Have any of you ever seen a Western Melodrama? In my hometown back when I was in high school, they had a drama society which would stage them each year. They all have charming names, such as "Pelican Pete's Amazing Feat" and then a subtitle, such as I have used for this blog post. Melodramas have a heroine and as she appears, the audience sighs, "awwww," and when the hero is on stage, everyone cheers. The villain is always fun as he is booed and hissed at and the audience also throws peanuts at him. The are great fun to watch!
I thought I would name this blog post as if it was a melodrama because, as you know, I've already had some melodrama with making my Clover Schnibble, and it continued. However, the "heroine" (the quilt) was saved by the "hero" (my new friend) and the "villain" (the curse) was vanquished!
About my friend... I first need to share a bit of background. I love, love, love my Bernina and the way it sews and "feels." It is a 1080 and there is a bit of a cult following for the 1080/1090 by their owners. Bonnie Hunter had one that she plum wore out a couple years ago and she was broken-hearted about it. When it happened, I remember thinking "what am I going to do if I lose my baby?" About that time, I decided I wanted a smaller machine to take to bees, etc. and also to have so I could still sew when my Bernina was in the shop. I got a Janome Jem, and it is "okay" but doesn't feel like my Bernina. It feels a bit stiff and slow in comparison.

Text and element pointing items:

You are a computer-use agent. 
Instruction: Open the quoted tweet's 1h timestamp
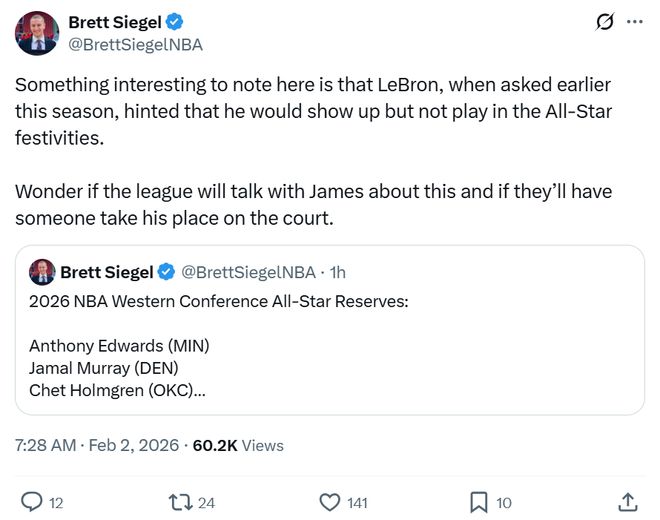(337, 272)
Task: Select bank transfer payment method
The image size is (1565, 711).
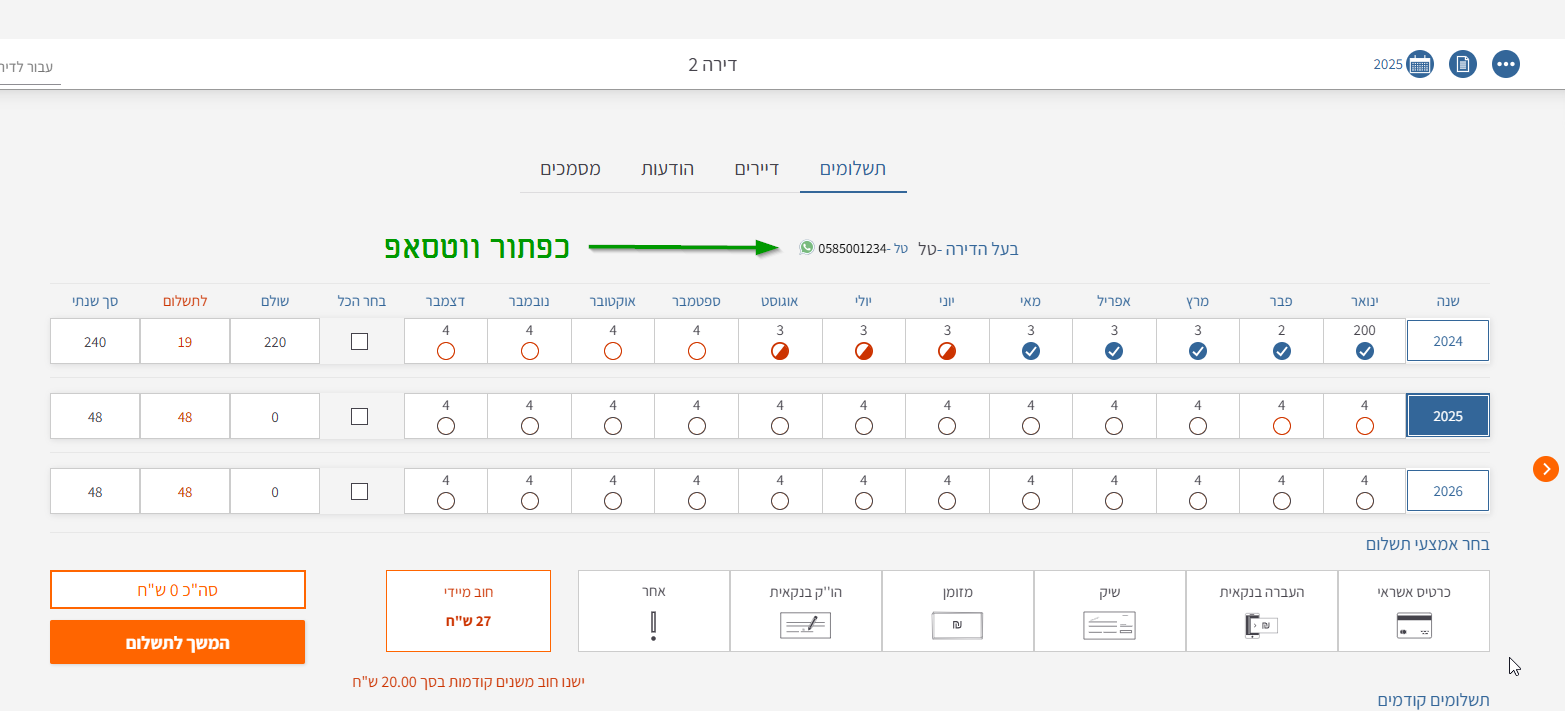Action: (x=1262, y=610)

...

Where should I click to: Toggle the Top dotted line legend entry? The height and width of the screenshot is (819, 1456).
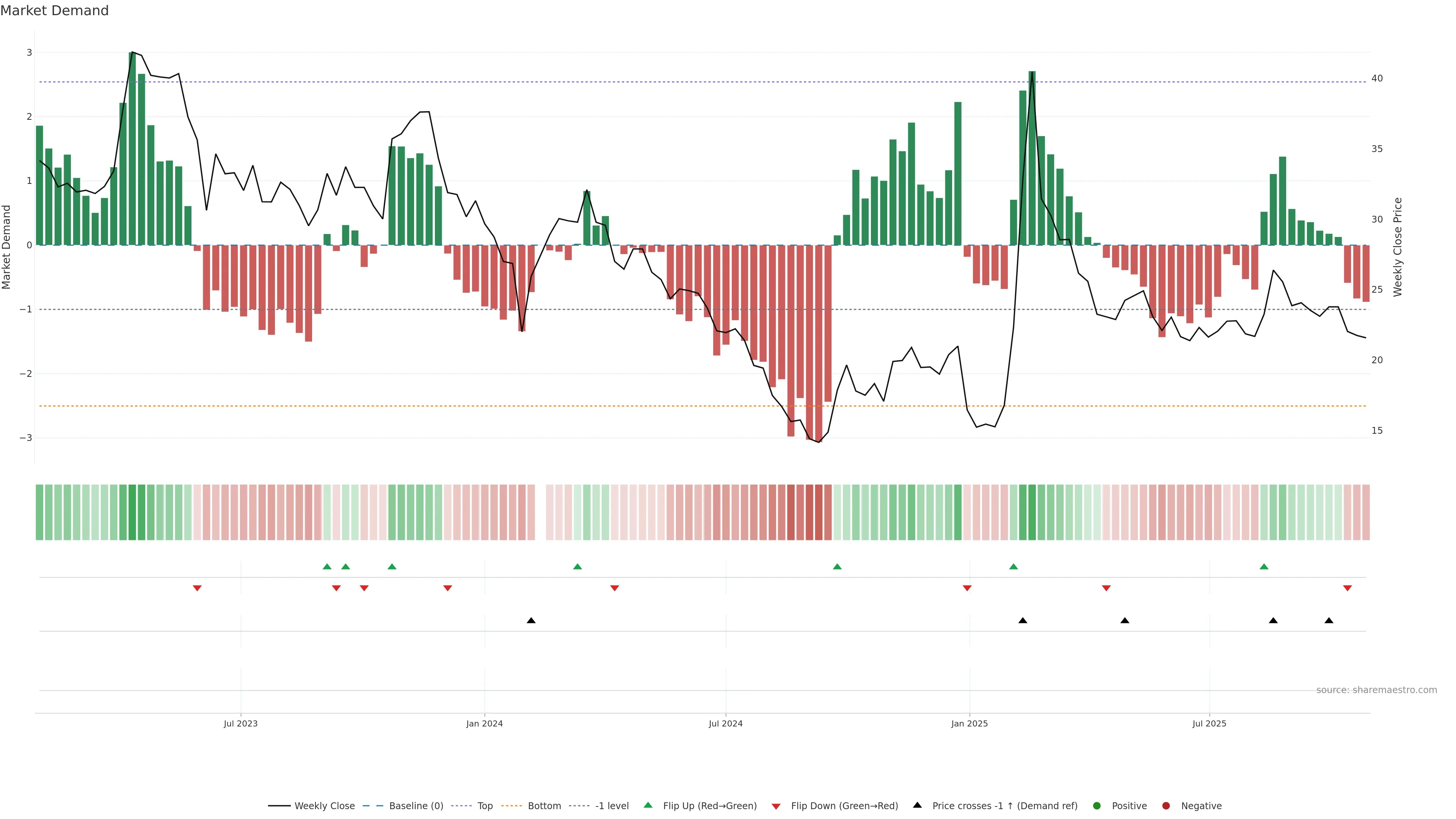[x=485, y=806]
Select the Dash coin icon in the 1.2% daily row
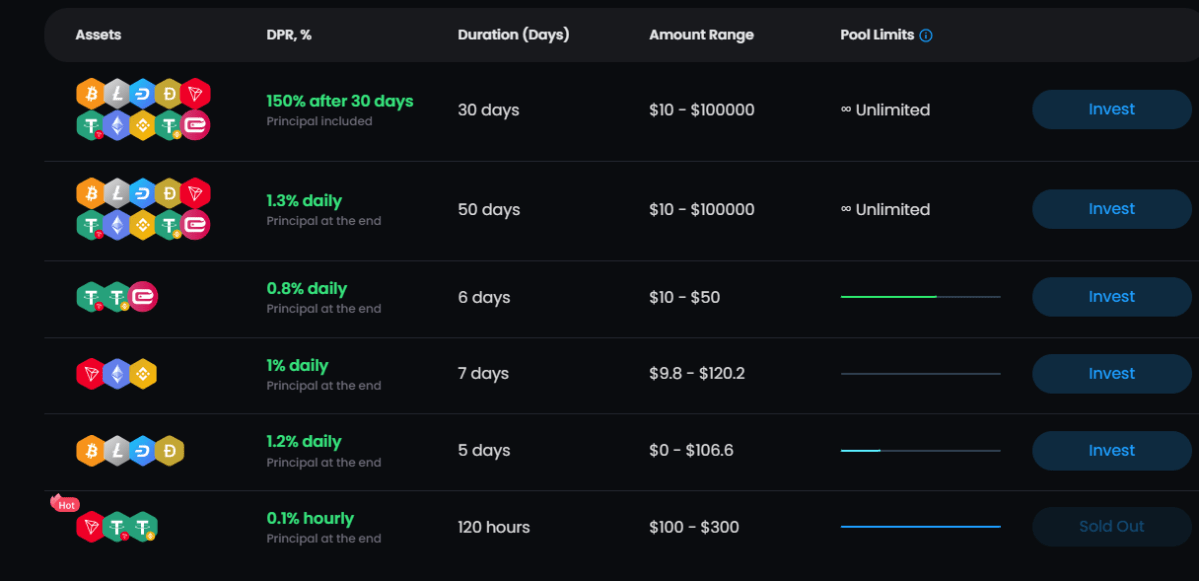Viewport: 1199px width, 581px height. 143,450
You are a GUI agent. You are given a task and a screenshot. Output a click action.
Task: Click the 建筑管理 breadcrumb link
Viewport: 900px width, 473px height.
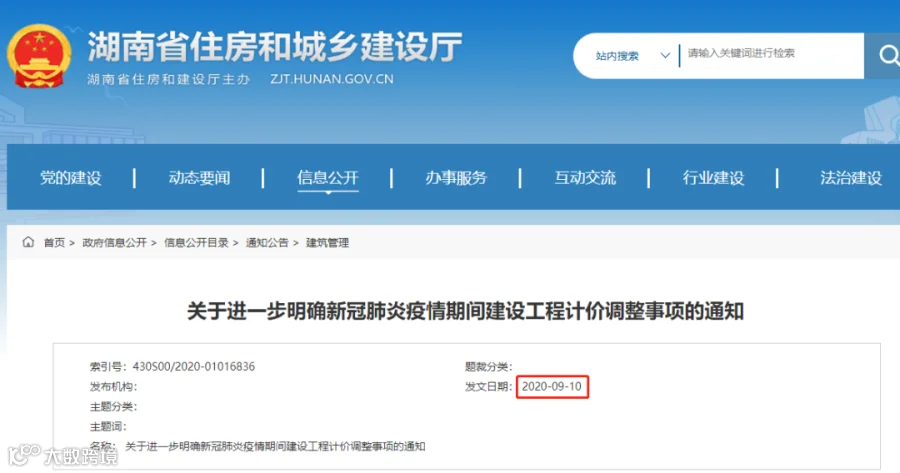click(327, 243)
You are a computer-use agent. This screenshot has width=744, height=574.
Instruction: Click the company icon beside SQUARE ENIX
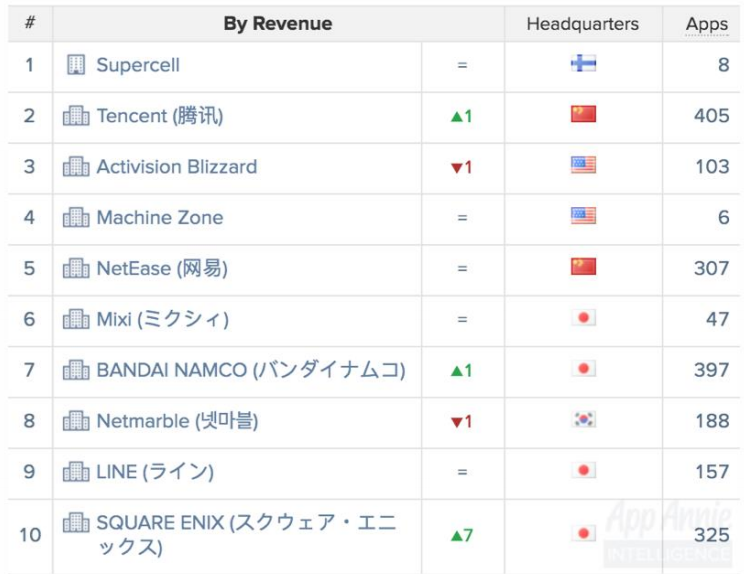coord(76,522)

## To-do list
a - According to the blog post about melodramas and sewing machines, what model is the writer's Bernina?
b - Pick up the blog post about the Clover Schnibble and sewing machines where it stops, and keep writing it.

## Results of the exercise
a - It is a 1080.

b -
Last summer, a shop down in Virginia Beach began carrying Jukis. I have read about Jukis in the blog world, and so I wanted to check them out. A few months ago, I sat down to one and fell in love! The power! The speed! The way it sews! I was truly smitten. I wanted one! But, I had a little chat with myself with the gist of it being that I already have 2 great machines and I really don't need another. I managed to walk out of the shop without one.
Several weeks later, the topic came up at our Bee. One of the other ladies mentioned that she had a Juki that she bought and never took out of the box and if I was interested, she would sell it to me. Again I was tempted, but again I said no. And then my Bernina went away for its adjustment (for 2 whole weeks!) I caved. I emailed her and she named the price and I accepted. It was a very good deal: I got a new machine for a "used" price.
I brought it home Wednesday evening, but was unable to try it until Friday morning. I wanted to read the manual first and I had some busy days, but when I tried it on Friday, I was so thrilled with it!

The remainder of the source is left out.